Des «cyber menaces» potentielles ne sont identifiées que dans 1% des courriels analysés par les services canadiens, dont le mandat interdit officiellement l'espionnage de Canadiens sans mandat judiciaire.

De fait, le CST recueille chaque jour, grâce à son logiciel espion «PonyExpress», quelque 10 téraoctets de données, soit l'équivalent de 26 millions de livres ou, par exemple, les trois quarts de la bibliothèque du Congrès américain.

Ceci est réalisé grâce au «trafic réseau sur écoute», est-il indiqué dans le document, laissant suggérer que le CST siphonne les opérateurs téléphoniques canadiens, comme la NSA aux États-Unis.

Ces informations sont conservées «des mois», tandis que la centaine de gigaoctets de métadonnées obtenues quotidiennement sont elles gardées «des années».

«La cybersécurité n'oblige clairement pas à garder les informations privées des gens pour des mois et des années», s'est offusqué un porte-parole de l'association Open Media, David Christopher, appelant à un «contrôle indépendant et démocratique du CST».
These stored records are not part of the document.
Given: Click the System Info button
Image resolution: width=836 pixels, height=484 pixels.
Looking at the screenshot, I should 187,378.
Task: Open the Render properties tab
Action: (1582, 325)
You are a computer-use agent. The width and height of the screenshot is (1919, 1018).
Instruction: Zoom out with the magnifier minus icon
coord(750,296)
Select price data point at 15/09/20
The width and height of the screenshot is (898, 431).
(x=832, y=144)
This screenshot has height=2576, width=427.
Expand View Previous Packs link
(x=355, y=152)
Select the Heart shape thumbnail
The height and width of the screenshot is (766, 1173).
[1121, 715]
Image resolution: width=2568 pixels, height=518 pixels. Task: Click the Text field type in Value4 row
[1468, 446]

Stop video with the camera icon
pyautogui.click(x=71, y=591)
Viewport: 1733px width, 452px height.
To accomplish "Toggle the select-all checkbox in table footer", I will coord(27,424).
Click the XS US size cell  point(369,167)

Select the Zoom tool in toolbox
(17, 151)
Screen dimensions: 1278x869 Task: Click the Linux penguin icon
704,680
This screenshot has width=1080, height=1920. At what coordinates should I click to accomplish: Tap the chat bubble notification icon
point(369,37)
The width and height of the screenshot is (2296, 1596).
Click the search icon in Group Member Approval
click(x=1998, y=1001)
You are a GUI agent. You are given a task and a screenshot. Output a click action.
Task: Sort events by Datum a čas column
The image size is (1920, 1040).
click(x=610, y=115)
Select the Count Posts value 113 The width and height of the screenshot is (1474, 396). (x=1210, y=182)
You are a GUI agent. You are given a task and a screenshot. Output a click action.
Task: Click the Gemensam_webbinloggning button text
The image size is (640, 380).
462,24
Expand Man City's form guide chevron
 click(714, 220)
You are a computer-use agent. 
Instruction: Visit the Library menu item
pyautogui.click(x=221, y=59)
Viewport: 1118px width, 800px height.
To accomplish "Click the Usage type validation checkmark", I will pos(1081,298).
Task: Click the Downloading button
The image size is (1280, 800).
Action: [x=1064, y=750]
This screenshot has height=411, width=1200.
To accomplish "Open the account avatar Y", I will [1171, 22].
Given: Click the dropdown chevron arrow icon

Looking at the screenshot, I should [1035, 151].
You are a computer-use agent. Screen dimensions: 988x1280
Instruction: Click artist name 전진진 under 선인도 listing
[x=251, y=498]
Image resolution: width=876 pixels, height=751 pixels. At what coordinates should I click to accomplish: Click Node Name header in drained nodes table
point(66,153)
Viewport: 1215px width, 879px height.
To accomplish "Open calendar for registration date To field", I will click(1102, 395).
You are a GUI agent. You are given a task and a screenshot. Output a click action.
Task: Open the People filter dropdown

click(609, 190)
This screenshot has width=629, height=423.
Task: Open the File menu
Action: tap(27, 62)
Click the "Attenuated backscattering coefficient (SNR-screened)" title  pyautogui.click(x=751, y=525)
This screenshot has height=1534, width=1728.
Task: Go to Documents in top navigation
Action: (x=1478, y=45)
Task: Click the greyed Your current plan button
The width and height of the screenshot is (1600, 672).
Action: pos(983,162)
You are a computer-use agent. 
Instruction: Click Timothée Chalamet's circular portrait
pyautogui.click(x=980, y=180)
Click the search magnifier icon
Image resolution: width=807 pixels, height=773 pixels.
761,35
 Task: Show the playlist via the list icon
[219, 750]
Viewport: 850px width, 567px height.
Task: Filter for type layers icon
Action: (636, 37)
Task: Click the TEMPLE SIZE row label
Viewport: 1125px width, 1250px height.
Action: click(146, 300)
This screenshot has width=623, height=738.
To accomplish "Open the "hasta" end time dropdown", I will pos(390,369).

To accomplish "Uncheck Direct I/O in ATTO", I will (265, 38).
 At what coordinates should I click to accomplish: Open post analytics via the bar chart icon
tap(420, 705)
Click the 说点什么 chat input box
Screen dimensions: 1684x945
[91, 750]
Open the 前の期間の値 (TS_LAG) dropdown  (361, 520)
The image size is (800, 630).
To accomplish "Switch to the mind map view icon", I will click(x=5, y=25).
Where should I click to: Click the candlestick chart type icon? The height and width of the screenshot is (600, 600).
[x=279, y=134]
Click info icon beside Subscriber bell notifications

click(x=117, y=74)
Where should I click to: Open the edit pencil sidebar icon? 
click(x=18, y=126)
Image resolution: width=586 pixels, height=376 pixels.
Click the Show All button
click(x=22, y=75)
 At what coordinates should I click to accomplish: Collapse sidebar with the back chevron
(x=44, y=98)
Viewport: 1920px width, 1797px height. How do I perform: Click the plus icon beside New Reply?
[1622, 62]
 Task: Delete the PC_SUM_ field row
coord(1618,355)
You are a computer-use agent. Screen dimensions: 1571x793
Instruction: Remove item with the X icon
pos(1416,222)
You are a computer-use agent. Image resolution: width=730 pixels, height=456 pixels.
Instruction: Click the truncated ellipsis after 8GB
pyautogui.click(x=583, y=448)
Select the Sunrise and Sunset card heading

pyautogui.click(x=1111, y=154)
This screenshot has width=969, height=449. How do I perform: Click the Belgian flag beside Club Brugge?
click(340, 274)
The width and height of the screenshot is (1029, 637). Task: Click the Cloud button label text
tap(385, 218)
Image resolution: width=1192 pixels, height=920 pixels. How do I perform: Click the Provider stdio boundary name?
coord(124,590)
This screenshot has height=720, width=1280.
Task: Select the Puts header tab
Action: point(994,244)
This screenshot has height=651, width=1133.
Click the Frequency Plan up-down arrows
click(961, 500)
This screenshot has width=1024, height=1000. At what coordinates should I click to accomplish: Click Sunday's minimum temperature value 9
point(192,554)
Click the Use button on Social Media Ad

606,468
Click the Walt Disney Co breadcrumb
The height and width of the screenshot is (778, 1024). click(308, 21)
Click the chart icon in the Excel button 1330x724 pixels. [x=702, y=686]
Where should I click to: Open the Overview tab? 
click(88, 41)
Créé pendant la Seconde Guerre mondiale, le CST est la seule agence du renseignement canadienne à ne pas être encadrée par une loi. Avec un budget annuel de 850 millions de dollars, elle emploie plus de 2000 personnes, dans son siège d'Ottawa, mais aussi dans des dizaines d'ambassades canadiennes où des centres d'interceptions électroniques ont été établis en coordination avec les agences partenaires des Five Eyes, soit la NSA, le GCHQ britannique, l'ASD australien et le GCSB néo-zélandais.